BEIJING, Jan. 1 (Xinhuanet) – Documents from The British Medical Journal (BMJ) revealed that antidepressant drug Prozac, made by Eli Lilly & Company, might have connection with suicide attempt and violence.

The British Medical Journal (BMJ) says it has received confidential documents that appear to link Prozac, the anti-depressant prescribed to millions of people, with violence and suicide.These documents, which had been sent by The British Medical Journal this Friday to the US Food and Drug Administration (FDA), show that Prozac, whose generic name is fluoxetine, can have serious side effects such as tendency to commit suicide or to behave in a violent manner.

The journal says the internal company documents were sent to it anonymously last month and have now been sent to the US Food and Drug Administration (FDA), the top American agency for vetting drug safety. The FDA has decided to review the documents, it says.

The papers are missing items from a controversial lawsuit that embroiled Prozac's maker, Eli Lilly, and the victims of a workplace shooting in Kentucky in 1989, in which eight people were shot dead and 12 were injured, the BMJ says. "The documents appear to suggest a link between Prozac...and suicide attempts and violence," the BMJ article says.

The assailant, Joseph Wesbecker, who killed himself during the shooting, had had a history of depression and had been placed on Prozac a month before he went on the rampage.
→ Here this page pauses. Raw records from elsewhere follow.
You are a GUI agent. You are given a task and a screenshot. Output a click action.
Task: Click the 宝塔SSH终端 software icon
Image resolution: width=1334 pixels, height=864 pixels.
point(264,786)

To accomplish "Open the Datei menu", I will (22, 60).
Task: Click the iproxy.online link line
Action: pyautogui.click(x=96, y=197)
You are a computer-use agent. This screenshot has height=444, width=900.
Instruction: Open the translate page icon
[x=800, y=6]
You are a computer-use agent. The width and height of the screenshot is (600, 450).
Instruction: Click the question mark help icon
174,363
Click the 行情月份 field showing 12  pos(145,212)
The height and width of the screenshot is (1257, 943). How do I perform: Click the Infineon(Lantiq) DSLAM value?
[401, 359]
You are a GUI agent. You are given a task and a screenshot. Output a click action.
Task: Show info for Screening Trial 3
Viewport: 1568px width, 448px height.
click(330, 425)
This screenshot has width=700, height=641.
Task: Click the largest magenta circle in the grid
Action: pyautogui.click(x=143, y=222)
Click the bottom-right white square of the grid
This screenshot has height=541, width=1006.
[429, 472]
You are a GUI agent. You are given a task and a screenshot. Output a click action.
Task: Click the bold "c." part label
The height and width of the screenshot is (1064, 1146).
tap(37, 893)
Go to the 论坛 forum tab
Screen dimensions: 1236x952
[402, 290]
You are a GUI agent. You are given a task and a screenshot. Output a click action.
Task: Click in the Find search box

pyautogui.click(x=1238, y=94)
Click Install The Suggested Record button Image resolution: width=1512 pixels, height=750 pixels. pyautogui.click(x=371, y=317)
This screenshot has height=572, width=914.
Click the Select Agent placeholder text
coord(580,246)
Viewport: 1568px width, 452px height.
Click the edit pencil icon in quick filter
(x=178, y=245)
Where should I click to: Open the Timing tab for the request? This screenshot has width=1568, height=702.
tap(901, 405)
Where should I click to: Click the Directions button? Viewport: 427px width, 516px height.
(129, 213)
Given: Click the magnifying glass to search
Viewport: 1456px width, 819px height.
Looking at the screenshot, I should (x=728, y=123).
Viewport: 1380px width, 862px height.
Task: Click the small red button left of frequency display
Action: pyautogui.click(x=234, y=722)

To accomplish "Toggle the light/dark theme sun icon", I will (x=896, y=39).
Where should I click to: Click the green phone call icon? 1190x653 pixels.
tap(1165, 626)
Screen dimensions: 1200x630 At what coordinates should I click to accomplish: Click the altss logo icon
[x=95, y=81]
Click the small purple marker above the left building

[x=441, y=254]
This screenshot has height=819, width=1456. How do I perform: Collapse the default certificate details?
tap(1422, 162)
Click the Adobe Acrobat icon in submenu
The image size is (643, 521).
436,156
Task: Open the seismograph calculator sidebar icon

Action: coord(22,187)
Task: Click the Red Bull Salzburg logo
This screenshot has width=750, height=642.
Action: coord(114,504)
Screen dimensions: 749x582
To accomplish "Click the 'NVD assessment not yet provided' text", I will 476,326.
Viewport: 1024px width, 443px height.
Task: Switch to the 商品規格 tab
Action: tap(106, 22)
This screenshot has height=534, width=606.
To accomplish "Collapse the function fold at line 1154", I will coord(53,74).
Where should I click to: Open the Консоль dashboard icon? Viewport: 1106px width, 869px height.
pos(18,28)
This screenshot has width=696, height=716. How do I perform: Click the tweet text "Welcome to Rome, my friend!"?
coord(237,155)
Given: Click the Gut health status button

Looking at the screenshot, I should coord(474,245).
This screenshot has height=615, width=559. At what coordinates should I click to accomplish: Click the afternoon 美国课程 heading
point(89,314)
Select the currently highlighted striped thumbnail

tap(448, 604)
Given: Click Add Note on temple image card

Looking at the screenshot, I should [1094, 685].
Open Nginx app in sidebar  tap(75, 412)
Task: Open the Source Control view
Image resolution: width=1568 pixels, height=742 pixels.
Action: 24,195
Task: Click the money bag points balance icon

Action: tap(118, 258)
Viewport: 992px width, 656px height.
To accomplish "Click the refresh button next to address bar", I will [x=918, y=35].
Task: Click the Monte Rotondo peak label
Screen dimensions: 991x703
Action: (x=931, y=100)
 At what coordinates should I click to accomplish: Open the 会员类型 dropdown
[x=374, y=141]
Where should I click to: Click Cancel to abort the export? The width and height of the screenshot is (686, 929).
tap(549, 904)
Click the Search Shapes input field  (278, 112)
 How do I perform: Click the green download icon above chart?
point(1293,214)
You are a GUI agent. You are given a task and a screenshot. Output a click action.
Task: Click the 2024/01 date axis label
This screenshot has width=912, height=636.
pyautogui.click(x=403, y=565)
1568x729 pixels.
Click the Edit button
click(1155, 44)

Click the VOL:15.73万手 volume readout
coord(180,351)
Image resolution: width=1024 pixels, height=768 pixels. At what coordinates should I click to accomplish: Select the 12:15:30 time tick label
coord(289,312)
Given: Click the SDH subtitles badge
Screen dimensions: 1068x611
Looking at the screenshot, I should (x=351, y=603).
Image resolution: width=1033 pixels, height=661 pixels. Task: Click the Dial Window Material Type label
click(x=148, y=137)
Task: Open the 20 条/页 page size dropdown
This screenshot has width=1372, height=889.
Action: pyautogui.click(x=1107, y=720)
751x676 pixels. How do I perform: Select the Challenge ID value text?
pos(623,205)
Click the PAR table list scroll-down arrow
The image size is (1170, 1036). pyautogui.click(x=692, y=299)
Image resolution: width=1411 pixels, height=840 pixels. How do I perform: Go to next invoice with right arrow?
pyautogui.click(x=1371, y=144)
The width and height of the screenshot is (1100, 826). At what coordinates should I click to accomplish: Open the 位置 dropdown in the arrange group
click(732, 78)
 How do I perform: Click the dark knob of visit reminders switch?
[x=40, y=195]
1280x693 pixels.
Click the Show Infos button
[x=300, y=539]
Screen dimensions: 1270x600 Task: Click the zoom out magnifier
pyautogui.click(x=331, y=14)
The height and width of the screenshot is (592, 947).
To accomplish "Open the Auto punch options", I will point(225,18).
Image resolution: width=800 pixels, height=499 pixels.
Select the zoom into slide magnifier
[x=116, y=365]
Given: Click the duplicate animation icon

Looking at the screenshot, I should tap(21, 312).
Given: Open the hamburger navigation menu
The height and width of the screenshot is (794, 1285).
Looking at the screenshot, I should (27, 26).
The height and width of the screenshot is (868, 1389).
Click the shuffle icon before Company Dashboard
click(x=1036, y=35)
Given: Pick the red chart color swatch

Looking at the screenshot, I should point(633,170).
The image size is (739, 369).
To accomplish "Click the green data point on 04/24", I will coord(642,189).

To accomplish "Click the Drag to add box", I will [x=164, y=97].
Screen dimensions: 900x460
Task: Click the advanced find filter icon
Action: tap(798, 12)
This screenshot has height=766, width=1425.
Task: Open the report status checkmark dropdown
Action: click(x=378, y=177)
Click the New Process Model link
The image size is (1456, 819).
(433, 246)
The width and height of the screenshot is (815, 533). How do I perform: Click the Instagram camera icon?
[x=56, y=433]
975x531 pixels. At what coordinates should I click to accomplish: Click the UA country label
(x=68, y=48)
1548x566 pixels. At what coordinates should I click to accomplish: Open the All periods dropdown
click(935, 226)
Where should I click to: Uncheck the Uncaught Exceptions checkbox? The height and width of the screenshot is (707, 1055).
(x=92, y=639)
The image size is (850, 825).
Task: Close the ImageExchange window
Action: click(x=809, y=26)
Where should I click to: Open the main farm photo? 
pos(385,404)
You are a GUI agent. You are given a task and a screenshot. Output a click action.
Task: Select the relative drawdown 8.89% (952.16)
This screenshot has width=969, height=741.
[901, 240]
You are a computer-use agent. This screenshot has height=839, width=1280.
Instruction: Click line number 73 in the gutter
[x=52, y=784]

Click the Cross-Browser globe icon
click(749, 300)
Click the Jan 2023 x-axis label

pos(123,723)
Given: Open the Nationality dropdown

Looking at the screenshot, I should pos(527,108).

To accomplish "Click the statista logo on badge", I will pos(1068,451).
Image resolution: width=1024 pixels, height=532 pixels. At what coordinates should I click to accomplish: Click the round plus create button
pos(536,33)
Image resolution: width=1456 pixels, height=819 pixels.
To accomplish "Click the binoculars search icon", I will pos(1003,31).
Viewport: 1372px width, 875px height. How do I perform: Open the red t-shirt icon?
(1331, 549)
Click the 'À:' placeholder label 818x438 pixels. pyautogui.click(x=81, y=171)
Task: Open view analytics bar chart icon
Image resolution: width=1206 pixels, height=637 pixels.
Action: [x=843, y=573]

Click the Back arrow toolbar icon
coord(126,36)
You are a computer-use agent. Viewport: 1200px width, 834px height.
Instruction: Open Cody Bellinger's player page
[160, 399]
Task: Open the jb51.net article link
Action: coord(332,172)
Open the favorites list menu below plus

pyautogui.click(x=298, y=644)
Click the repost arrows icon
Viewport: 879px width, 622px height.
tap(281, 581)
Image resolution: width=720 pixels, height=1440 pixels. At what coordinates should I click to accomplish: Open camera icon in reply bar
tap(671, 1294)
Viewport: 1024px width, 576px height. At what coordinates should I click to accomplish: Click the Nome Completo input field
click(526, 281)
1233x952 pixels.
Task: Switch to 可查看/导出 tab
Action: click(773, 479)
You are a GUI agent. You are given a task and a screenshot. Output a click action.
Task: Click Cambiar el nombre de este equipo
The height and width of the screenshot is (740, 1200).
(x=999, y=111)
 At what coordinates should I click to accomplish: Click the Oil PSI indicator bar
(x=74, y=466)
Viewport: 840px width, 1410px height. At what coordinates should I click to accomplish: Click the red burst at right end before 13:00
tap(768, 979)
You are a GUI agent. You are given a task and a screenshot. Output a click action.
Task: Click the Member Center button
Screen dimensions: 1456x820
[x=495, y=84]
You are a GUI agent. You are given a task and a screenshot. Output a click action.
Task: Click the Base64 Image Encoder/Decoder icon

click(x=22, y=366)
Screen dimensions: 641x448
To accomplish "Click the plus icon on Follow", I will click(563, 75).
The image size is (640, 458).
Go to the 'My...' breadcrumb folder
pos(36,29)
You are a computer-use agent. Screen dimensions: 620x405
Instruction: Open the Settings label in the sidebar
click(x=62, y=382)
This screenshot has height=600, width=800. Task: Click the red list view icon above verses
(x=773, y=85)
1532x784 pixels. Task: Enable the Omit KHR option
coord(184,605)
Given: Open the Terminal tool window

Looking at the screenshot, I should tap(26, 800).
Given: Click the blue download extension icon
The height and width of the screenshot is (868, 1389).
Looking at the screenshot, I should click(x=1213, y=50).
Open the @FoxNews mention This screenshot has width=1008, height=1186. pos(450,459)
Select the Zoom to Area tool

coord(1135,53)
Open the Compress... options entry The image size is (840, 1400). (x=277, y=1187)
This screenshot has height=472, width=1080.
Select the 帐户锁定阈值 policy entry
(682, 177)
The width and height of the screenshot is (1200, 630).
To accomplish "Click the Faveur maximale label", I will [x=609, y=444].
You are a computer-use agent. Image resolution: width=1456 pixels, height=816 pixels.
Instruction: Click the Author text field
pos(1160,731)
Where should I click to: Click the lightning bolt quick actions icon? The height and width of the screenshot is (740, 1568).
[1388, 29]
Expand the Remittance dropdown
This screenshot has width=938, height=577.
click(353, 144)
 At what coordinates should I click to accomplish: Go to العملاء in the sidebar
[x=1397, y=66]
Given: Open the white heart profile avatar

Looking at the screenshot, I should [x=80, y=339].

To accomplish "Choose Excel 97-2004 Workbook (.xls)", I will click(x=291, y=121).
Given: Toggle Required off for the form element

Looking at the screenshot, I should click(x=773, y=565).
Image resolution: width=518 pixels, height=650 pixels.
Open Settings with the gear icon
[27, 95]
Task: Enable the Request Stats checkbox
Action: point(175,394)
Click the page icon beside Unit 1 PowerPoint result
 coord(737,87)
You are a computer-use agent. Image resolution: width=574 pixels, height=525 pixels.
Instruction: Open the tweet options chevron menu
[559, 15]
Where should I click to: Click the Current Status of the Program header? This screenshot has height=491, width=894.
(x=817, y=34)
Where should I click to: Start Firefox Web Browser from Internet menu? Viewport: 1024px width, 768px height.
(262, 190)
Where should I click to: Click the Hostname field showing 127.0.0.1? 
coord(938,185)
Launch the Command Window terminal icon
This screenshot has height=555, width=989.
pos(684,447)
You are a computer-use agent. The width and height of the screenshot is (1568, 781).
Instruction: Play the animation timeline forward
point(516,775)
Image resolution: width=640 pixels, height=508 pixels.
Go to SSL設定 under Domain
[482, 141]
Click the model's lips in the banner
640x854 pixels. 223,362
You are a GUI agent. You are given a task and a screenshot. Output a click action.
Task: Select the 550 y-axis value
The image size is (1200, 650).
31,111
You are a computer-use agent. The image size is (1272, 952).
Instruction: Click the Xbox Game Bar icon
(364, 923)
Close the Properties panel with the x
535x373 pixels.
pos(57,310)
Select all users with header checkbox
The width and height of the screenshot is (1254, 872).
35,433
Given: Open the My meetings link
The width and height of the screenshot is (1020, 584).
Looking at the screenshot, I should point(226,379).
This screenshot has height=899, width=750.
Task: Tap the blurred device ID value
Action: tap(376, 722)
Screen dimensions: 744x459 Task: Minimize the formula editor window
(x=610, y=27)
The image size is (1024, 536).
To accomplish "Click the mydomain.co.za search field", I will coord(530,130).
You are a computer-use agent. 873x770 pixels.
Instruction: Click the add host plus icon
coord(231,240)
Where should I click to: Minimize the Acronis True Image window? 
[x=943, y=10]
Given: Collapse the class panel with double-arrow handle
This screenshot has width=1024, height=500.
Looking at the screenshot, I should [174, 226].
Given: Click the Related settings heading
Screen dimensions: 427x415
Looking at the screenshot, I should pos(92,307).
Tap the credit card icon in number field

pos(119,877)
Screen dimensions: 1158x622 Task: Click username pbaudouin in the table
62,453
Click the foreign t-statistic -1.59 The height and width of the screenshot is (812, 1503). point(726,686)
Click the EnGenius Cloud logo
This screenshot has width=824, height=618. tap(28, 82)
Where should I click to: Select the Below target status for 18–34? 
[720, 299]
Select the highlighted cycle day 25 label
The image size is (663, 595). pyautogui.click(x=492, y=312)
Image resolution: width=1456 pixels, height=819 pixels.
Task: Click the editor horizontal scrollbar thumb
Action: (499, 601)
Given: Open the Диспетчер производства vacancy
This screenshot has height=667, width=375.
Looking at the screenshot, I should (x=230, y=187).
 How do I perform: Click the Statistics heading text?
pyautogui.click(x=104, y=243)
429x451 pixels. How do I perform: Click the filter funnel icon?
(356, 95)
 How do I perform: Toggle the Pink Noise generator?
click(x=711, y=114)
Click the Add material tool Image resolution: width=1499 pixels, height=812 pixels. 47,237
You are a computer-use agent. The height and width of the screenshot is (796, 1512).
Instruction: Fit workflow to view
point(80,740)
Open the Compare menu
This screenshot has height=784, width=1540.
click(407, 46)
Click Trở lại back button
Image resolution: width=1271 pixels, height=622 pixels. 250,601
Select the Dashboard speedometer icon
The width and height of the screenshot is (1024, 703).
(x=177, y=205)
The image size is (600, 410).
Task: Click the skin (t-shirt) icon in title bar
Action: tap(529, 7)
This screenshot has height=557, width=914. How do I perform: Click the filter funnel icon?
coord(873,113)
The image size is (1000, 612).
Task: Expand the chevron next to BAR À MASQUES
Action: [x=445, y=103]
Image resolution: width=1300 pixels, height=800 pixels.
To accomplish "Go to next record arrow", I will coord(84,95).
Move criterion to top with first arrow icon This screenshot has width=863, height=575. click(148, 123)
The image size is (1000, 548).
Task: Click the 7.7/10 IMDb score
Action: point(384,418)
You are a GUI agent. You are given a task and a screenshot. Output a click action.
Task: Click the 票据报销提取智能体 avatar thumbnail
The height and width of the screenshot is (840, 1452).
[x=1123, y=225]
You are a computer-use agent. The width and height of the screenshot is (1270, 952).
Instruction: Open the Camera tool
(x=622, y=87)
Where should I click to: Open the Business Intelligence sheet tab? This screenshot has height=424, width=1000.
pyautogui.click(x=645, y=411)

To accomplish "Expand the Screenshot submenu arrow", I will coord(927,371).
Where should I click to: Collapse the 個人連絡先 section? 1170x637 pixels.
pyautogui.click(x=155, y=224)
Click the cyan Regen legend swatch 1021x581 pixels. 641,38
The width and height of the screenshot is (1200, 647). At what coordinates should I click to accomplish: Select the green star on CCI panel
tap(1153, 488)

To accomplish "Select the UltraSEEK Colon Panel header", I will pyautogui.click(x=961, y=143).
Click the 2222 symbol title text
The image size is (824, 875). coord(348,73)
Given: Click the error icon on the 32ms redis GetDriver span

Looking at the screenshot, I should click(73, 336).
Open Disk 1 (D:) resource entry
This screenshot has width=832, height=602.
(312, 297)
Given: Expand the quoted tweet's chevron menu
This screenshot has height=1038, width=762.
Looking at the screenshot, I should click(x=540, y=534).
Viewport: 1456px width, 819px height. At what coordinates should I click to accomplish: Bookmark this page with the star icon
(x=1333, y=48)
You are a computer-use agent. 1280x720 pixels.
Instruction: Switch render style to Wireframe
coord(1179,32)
The plaintiffs alleged that Prozac had driven Wesbecker to commit the murders and that Eli Lilly knew the drug could have harmful side-effects.

Lilly had however won a 9 to 3 jury verdict in that case and subsequently claimed that it was "proven in a court of law that Prozac is safe and effective."

The documents now submitted to FDA have internal reviews and memos written during a clinical study on the effects of the drug. They show Eli Lilly officials were aware in the 1980's that the drug had troubling side effects.

Mr. Hinchey (Democrat, New York) said that "This case demonstrates the need for Congress to mandate the complete disclosure of all clinical studies for FDA-approved drugs so that patients and their doctors, not the drug companies, decide whether the benefits of taking a certain medicine outweigh the risks."